Espanha sugere à União Europeia fundo de € 1 trilhão de "dívida perpétua" contra coronavírus
capa

Espanha sugere à União Europeia fundo de € 1 trilhão de "dívida perpétua" contra coronavírus

Valor seria baseado em transferências não reembolsáveis para países do bloco

Por
AFP

Parlamento grego foi iluminado com a bandeira espanhola em solidariedade ao parceiro europeu


publicidade

A Espanha sugeriu a seus parceiros europeus a criação de um "Fundo de Recuperação" de pelo menos um trilhão de euros de dívida sem prazos de amortização para enfrentar o impacto econômico significativo da crise do coronavírus, de acordo com uma proposta à qual a AFP teve acesso nesta segunda-feira. "A resposta à Covid-19 não deve se limitar às medidas que aumentam os índices de dívida nacional em relação ao PIB. Um novo Fundo de Recuperação Econômica deve ser estabelecido", afirma o govenro espanhol na proposta antecipada pelo jornal El País. 

O plano incorporado em um documento de três páginas chega dias antes de uma reunião dos líderes da União Europeia (UE) por videoconferência, que abordará a resposta comum à recessão econômica esperada em 2020 causada pela pandemia.

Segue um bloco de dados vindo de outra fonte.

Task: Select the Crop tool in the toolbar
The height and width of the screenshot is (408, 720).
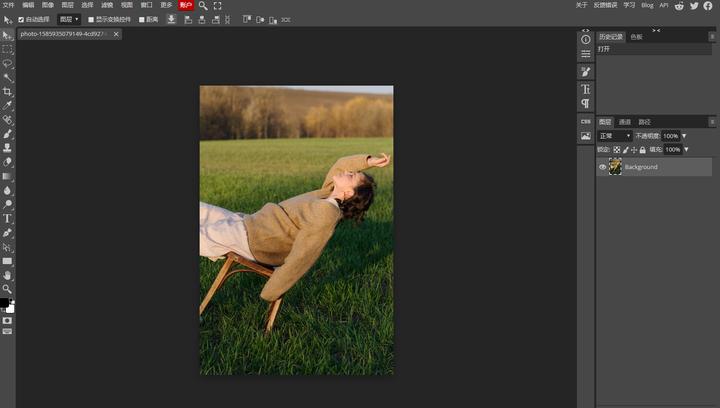Action: (7, 91)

Segundo a Espanha, o fundo, cujo tamanho mínimo deve ser de "1 a 1,5 trilhão de euros", de acordo com a "maioria dos especialistas", seria financiado por "dívida perpétua da UE" e seria baseado em transferências não reembolsáveis para países do bloco. 

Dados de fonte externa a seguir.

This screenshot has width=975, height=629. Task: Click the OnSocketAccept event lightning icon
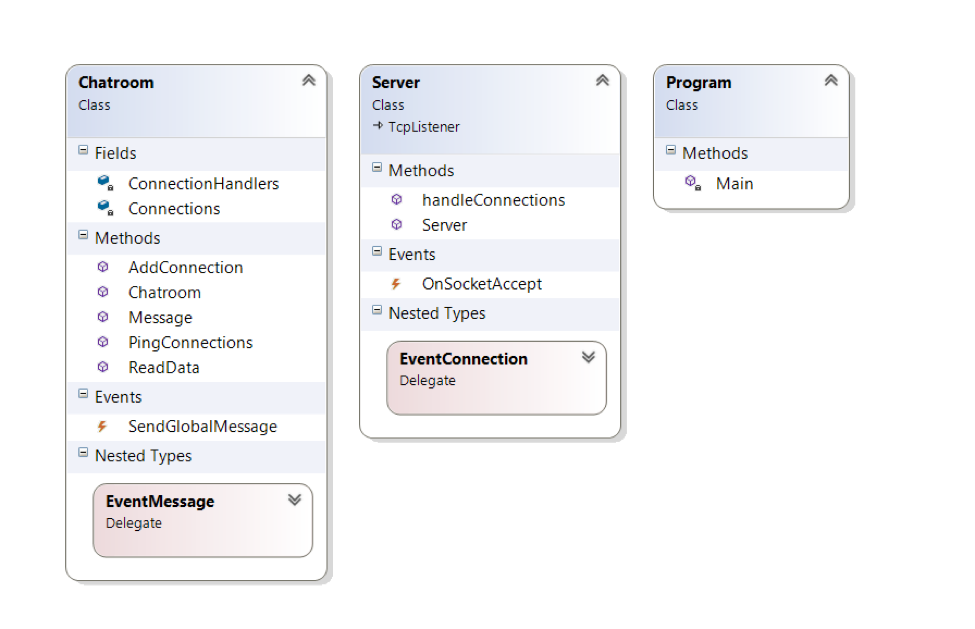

Essas transferências, que devem durar "dois ou três anos" a partir de 1º de janeiro de 2021, seriam concedidas "pelo orçamento da UE" com base em "indicadores claros e transparentes", como queda no PIB, aumento do desemprego ou população afetada. 

O recurso à dívida perpétua permitiria que ela se beneficiasse da classificação triplo A das instituições europeias e, portanto, de juros mais baixos, que seriam pagos com os novos impostos da UE, como uma taxa sobre o carbono nas fronteiras. 


"O Fundo deve apoiar o financiamento da reconstrução econômica pós-crise de forma coerente no nível europeu", indica Madri, que defende a prioridade à transição ecológica e digital da economia, bem como a autonomia industrial.  "Dívida perpétua" implica a emissão de títulos de duração ilimitada, ou seja, sem data de vencimento. No entanto, desde que não sejam reembolsados, os emissores devem pagar regularmente os juros gerados.